De igual forma, el centro etnoeducativo rural La Flor de Patajatamana, sede Aliapa–Wepiapa, recibió una inversión superior a los 2.000 millones de pesos. Esta obra beneficia a 370 estudiantes, en su mayoría indígenas, y refuerza una educación pertinente, articulada a la identidad cultural, con alimentación escolar y estrategias para mejorar la calidad educativa.
El ministro de Educación Daniel Rojas Medellin, se acerca a un estudiante de la etnia Wayuu, quien está al frente de un comuputador que fue entregado por el Ministerio.
El ministro de Educación Daniel Rojas Medellin, se acerca a un estudiante de la etnia Wayuu, quien está al frente de un comuputador que fue entregado por el Ministerio.

Formación técnica y visión de futuro

Una de las obras de mayor impacto en la Alta Guajira es la institución Etnoeducativa Técnica Agropecuaria Juyasirain. Con una inversión que supera los 6.200 millones de pesos, se entregaron 46 aulas y dotación escolar, beneficiando a más de 3.200 estudiantes y fortaleciendo la formación técnica y agropecuaria como apuesta productiva del territorio.
 
En Nortechón, corregimiento de Uribia, se ejecutaron obras de mejoramiento en la institución educativa Técnica Agropecuaria Marco Tulio Montiel Uriana.
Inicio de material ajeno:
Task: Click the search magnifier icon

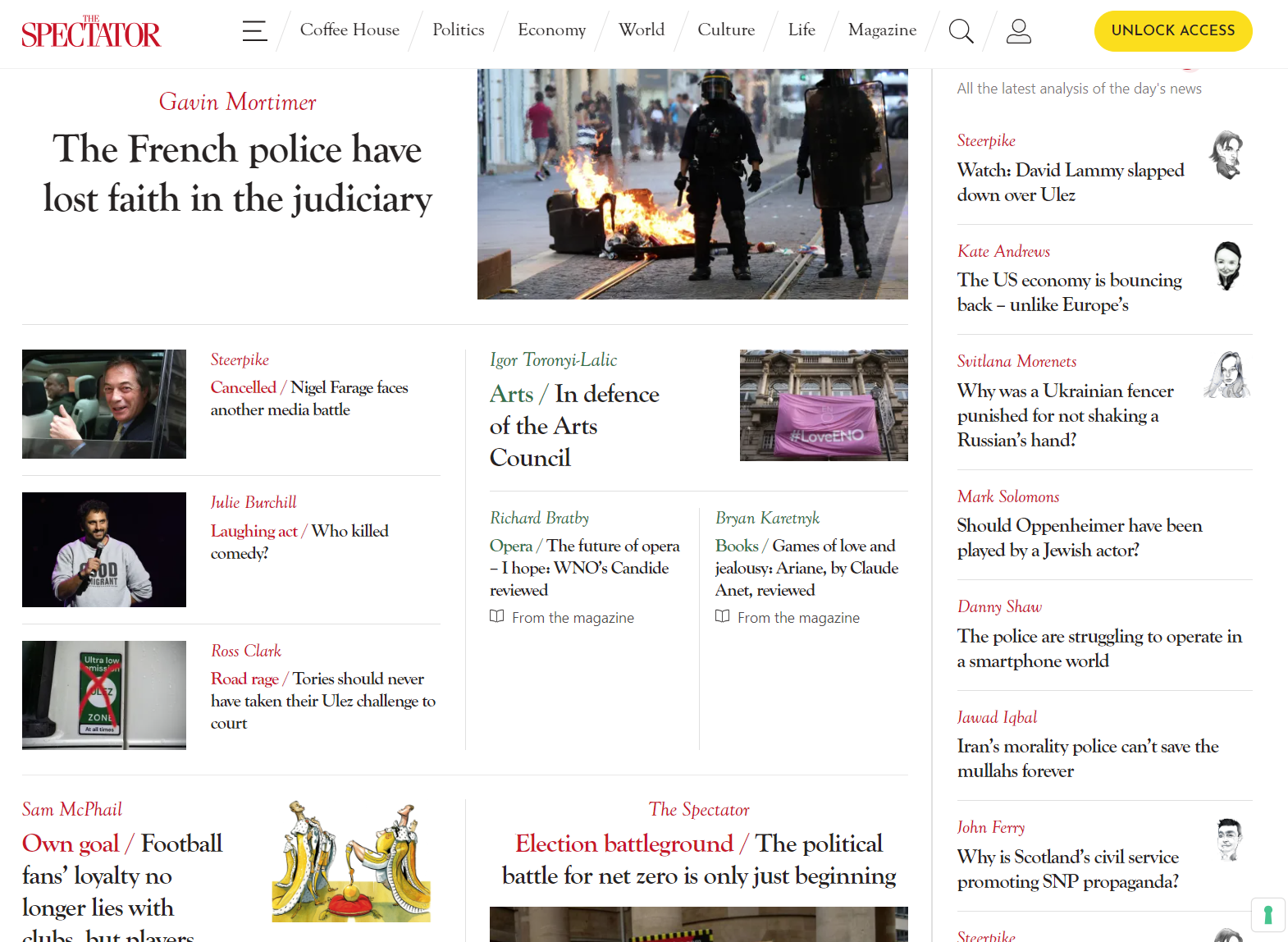Action: tap(961, 31)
Con una inversión de 1.389 millones de pesos, se construyeron áreas recreativas cubiertas y abiertas, beneficiando a 1.200 estudiantes y reconociendo el deporte como factor clave para la permanencia escolar.

Educación urbana con enfoque diferencial

En Maicao, el Gobierno Nacional entregó la Institución Educativa No. 1, sede Norberto Iguarán, con una inversión cercana a los 2.000 millones de pesos. La obra incluyó aulas, servicios sanitarios, espacios docentes y dotación, beneficiando a más de 200 estudiantes afrodescendientes e indígenas, fortaleciendo la educación urbana con enfoque de inclusión y diversidad.
 
 
De manera complementaria, el ministerio de Educación, a través de Findeter, adelantó obras de adecuación en instituciones rurales afectadas por la ola invernal. Estas intervenciones garantizan entornos seguros y dignos, respondiendo de forma oportuna a emergencias climáticas que impactan directamente la continuidad educativa.

Energía limpia y respuesta al cambio climático

En la institución etnoeducativa Integral Media Luna, en zona rural de Uribia, se construyeron nuevas aulas con sistemas de energía fotovoltaica, beneficiando a más de 450 estudiantes. Estas obras integran sostenibilidad ambiental y acceso a servicios básicos, una necesidad estructural en territorios con limitaciones energéticas históricas.
 
En Dibulla, la Institución Etnoeducativa Internado Rural Dumingueka recibió mejoras en aulas, biblioteca y dormitorios, también con energía solar. Cerca de 500 miembros de la comunidad educativa fueron beneficiados, reafirmando el compromiso del Gobierno del Cambio con la protección de niños, niñas y jóvenes en contextos rurales vulnerables.
 

Seguimiento y continuidad institucional

El ministerio de Educación Nacional anunció recorridos de seguimiento en Uribia y Maicao para evaluar el impacto de las obras entregadas y fortalecer el diálogo con las comunidades educativas. Además, se dará continuidad a proyectos en ejecución como la Institución Educativa Nuestra Señora de Fátima, sede Yawaca, en Manaure.
 
Con estas acciones, el Gobierno del Cambio tiene una visión política pretendiendo una educación pública digna, con enfoque territorial y étnico, es la base para transformar La Guajira. Las escuelas entregadas además de educar, también devuelven dignidad, confianza institucional y futuro a comunidades que durante años esperaron ser prioridad.